All Commentaries on Job 14:12 Go To Job 14
Gregory The Dialogist
AD 604
11. But herein that seems to be exceedingly hard which is added, So man lieth down, and riseth not. Wherefore do we so toil and labour, if we are not straining after the recompense of the Resurrection? And how is it said, and riseth not, when it is written: We shall all rise again, but we shall not all be changed? [1 Cor. 15, 51 Vulg.] And again, If in this life only we have hope of life in Christ, we are of all men most miserable [ver. 19]: and when ‘Truth’ says by Itself, All that are in the graves shall hear His voice, and shall come forth; they that have done good unto the resurrection of life, and they that have done evil unto the resurrection of damnation. [John 5, 28. 29.] But the sentence subjoined points out what distinction there is concealed in the sentence preceding. For it is added;
Till the heavens be no more they shall not awake, nor be raised out of their sleep.
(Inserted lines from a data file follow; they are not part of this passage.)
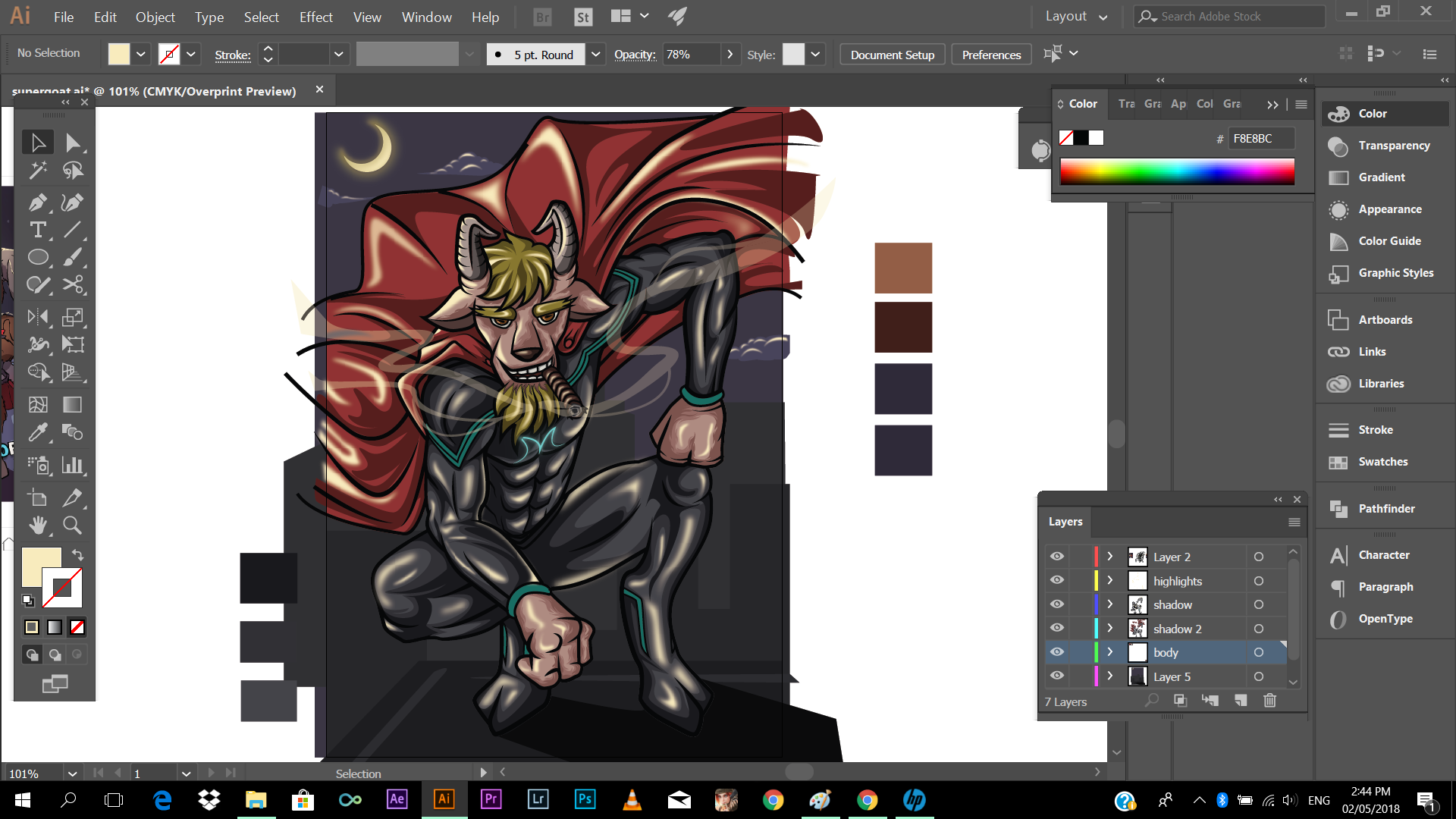Click the Preferences button
Viewport: 1456px width, 819px height.
click(x=990, y=55)
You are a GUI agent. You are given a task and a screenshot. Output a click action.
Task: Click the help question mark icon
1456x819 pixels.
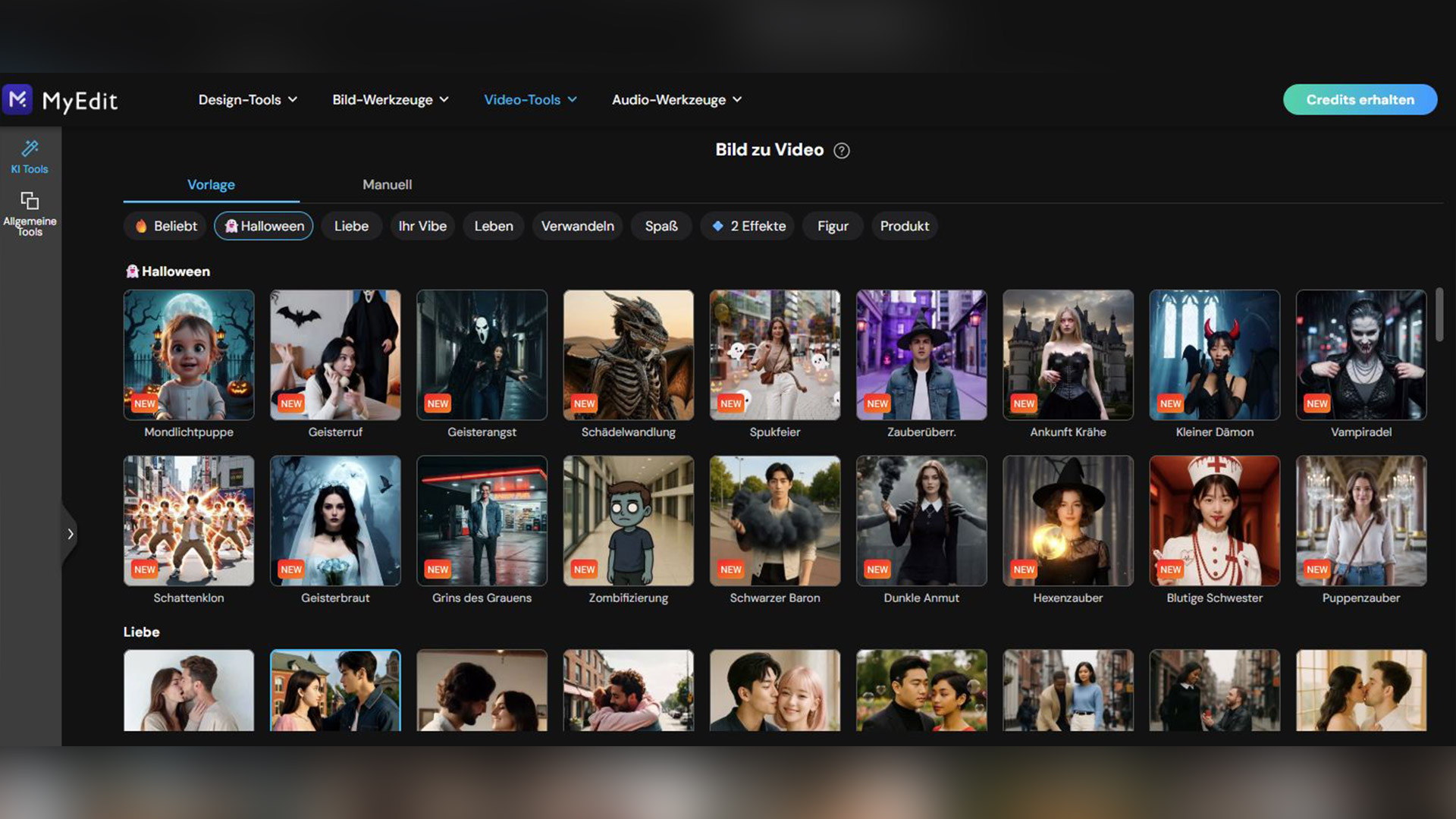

12. For it is plain that they shall not rise again, that is, till the heavens be no more, in that except the end of the world come, the race of mankind shall not wake to life from the sleep of death. Not, then, that he shall not rise again at all, but that before the crumbling of the heavens the human race shall not rise again, is what he teaches. Moreover it is a thing to be marked, why after he had called man dead above, below he designates him not dead, but sleeping, and tells that he shall never rise again from his sleep until the heaven be crumbled in pieces, which is no otherwise than that it is plainly given us to understand, that by the likeness of the tree quickened afresh to life, he designates man a dead sinner, i.e. extinct from the life of righteousness; but when he speaks of the death of the flesh, he preferred to call this not death but sleep, teaching us surely the hope of the Resurrection; in that as a man quickly awakes out of sleep, so shall he rise in a moment at the nod of his Creator from the death of the body. For the name of death is horribly feared by weak minds, but the title of sleep is not feared. Hence Paul in charging his disciples saith, But I would not have you to be ignorant, brethren, concerning them which are asleep, that ye sorrow not as men without hope. For if we believe that Jesus died and rose again, even so them also which are fallen asleep in Jesus will God bring again with Him. [1 Thess. 4, 13. 14.] How is it that the great Preacher calls the death of the Lord death, but the death of the servants of the Lord he names not death, but sleep; but that, having regard to the weak hearts of his hearers, he mixes the medicine of his preaching with wonderful art, and Him, Whom they knew to have risen already, he does not doubt to teach them was dead, while those, who had not as yet risen again, that he might teach the hope of the Resurrection, he calls not dead, but sleeping? For he did not fear to call Him dead Whom his hearers knew to have already risen, and He was afraid to call those dead, whose rising again they scarcely believed. Thus blessed Job, seeing that he does not doubt of those that are dead in the flesh waking again to life, calls them sleeping rather than dead.